Task to complete
Only one stretch of the data below should be repeated: the lines from the line containing "Screen dimensions: 655x497" through the line containing "The image size is (1024, 551).", inclusive, exactly as they are.

Dataset extract

* * * *

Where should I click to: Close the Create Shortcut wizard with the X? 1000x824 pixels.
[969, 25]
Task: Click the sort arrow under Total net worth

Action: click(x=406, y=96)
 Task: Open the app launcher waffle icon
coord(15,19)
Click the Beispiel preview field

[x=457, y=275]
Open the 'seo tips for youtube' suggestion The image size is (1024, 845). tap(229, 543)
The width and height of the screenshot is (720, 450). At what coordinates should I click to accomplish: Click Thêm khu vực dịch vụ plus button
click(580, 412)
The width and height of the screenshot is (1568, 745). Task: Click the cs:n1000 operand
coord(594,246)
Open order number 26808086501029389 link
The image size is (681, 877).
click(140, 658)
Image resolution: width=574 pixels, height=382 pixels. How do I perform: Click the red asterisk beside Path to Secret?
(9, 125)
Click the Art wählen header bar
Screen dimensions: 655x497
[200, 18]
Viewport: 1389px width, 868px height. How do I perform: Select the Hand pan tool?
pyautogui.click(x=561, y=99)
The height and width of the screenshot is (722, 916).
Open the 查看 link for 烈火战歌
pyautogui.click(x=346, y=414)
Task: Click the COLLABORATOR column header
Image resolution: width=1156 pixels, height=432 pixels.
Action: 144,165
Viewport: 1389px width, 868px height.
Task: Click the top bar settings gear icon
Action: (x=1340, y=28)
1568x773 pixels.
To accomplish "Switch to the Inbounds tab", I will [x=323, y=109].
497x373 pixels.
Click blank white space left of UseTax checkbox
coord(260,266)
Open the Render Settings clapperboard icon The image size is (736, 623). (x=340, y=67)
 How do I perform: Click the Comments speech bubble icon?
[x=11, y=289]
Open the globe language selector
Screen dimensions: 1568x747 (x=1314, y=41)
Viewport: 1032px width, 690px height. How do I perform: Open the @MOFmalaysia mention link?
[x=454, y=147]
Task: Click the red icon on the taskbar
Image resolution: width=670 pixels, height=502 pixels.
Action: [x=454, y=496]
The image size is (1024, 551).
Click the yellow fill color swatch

* * * *

Answer area
Screen dimensions: 655x497
[200, 18]
Viewport: 1389px width, 868px height. How do I perform: Select the Hand pan tool?
pyautogui.click(x=561, y=99)
The height and width of the screenshot is (722, 916).
Open the 查看 link for 烈火战歌
pyautogui.click(x=346, y=414)
Task: Click the COLLABORATOR column header
Image resolution: width=1156 pixels, height=432 pixels.
Action: 144,165
Viewport: 1389px width, 868px height.
Task: Click the top bar settings gear icon
Action: (x=1340, y=28)
1568x773 pixels.
To accomplish "Switch to the Inbounds tab", I will [x=323, y=109].
497x373 pixels.
Click blank white space left of UseTax checkbox
coord(260,266)
Open the Render Settings clapperboard icon The image size is (736, 623). (x=340, y=67)
 How do I perform: Click the Comments speech bubble icon?
[x=11, y=289]
Open the globe language selector
Screen dimensions: 1568x747 (x=1314, y=41)
Viewport: 1032px width, 690px height. How do I perform: Open the @MOFmalaysia mention link?
[x=454, y=147]
Task: Click the red icon on the taskbar
Image resolution: width=670 pixels, height=502 pixels.
Action: [x=454, y=496]
The image size is (1024, 551).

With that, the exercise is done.